Entscheidungsstichwort (Thema)
Nacherbschaft
Leitsatz (amtlich)
Ein Nacherbenvermerk kann dann gelöscht werden, wenn eine Bewilligung der Nacherben und etwa vorhandener Ersatznacherben vorliege oder der Nachweis der Unrichtigkeit des Grundbuchs geführt ist.
Normenkette
GBO § 22 Abs. 1, § 51
Verfahrensgang
LG Kempten (Beschluss vom 03.08.1999; Aktenzeichen 4 T 2945/97) |
AG Kaufbeuren |
Tenor
I. Die weitere Beschwerde der Beteiligten zu 1 gegen den Beschluß des Landgerichts Kempten (Allgäu) vom 3. August 1999 wird zurückgewiesen.
II. Die Beteiligte zu 1 hat die den Beteiligten zu 2 und 3 im Verfahren der weiteren Beschwerde erwachsenen Kosten zu erstatten.
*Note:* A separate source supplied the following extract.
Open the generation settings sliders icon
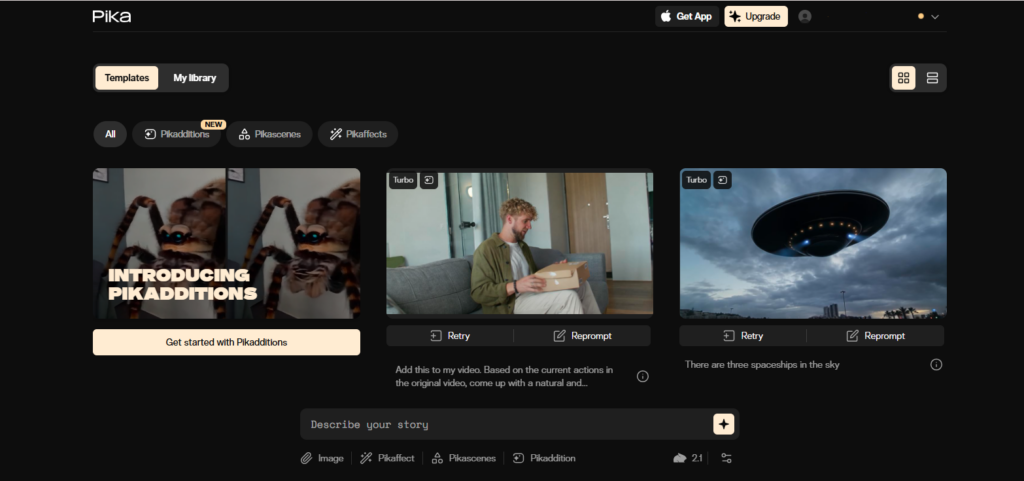The height and width of the screenshot is (481, 1024). coord(727,458)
III. Der Geschäftswert für das Beschwerde- und das Rechtsbeschwerdeverfahren wird auf jeweils 50.000 DM festgesetzt; der Beschluß des Landgerichts wird in Nr. 3 entsprechend abgeändert.
Tatbestand
I.
Die Beteiligte zu 1 und ihr Ehemann, waren als Miteigentümer je zur Hälfte eines Grundstücks im Grundbuch eingetragen. Die Ehegatten schlossen am 5.1.1994 einen Erbvertrag. In Abschnitt 3 stellten sie fest, ihr wesentliches Vermögen bestehe aus dem ihnen je zur Hälfte gehörenden Anwesen; der Ehemann habe darüber hinaus weiteres Geldvermögen. Abschnitt 4 lautet:
Sterbe ich, der Ehemann, als erster, so ist meine Ehefrau meine Vorerbin, die von keinerlei Beschränkungen befreit ist (unbefreite Vorerbin).
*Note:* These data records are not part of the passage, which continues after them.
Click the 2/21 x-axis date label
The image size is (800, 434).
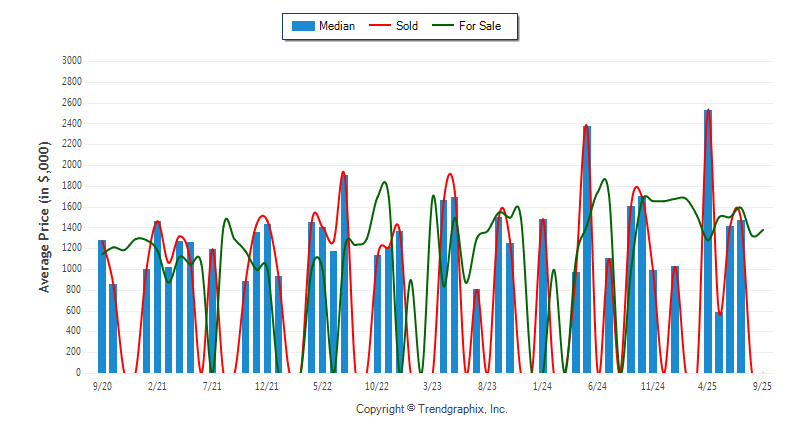[x=157, y=385]
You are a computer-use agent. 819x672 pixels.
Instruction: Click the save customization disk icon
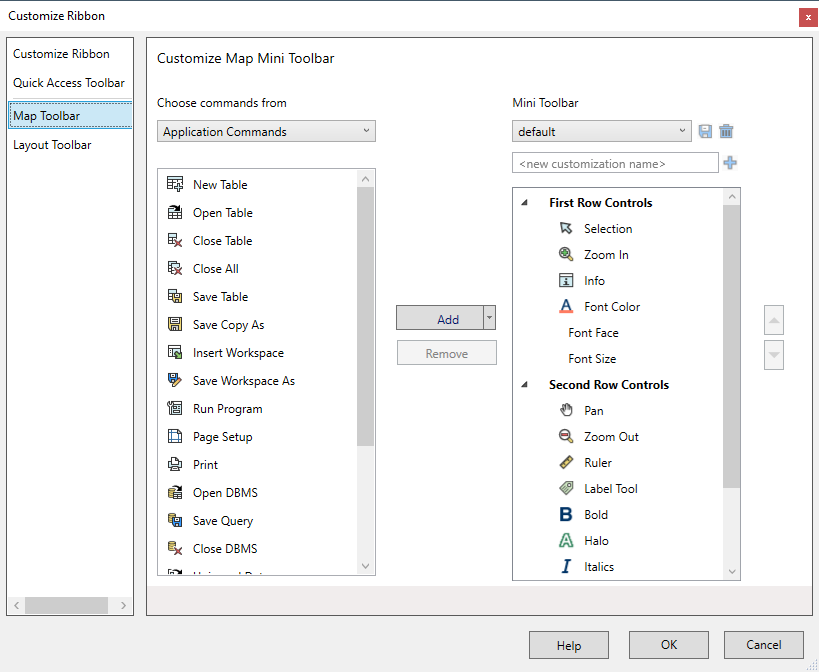click(x=705, y=131)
Nacherben sind meine Kinder aus erster Ehe, H. F. (Beteiligter zu 2) und G. F. (Beteiligter zu 3) je zur Hälfte, ersatzweise deren Abkömmlinge unter sich zu gleichen Teilen nach Stämmen, ersatzweise der Überlebende von beiden.
Der Nacherbfall tritt mit dem Tode der Vorerbin ein. Im übrigen gelten für diese Anordnung der Vor- und Nacherbschaft die gesetzlichen Bestimmungen.
Im Wege eines
Vorausvermächtnisses
bestimme ich, daß meine Ehefrau die gesamten zum Zeitpunkt meines Todes in meinem Eigentum stehenden beweglichen Gegenstände einschließlich des gesamten Geldes im weitesten Sinne (Bargeld, Bankguthaben, Sparguthaben, Aktien, Pfandbriefe, Forderungen u.ä.) erhält.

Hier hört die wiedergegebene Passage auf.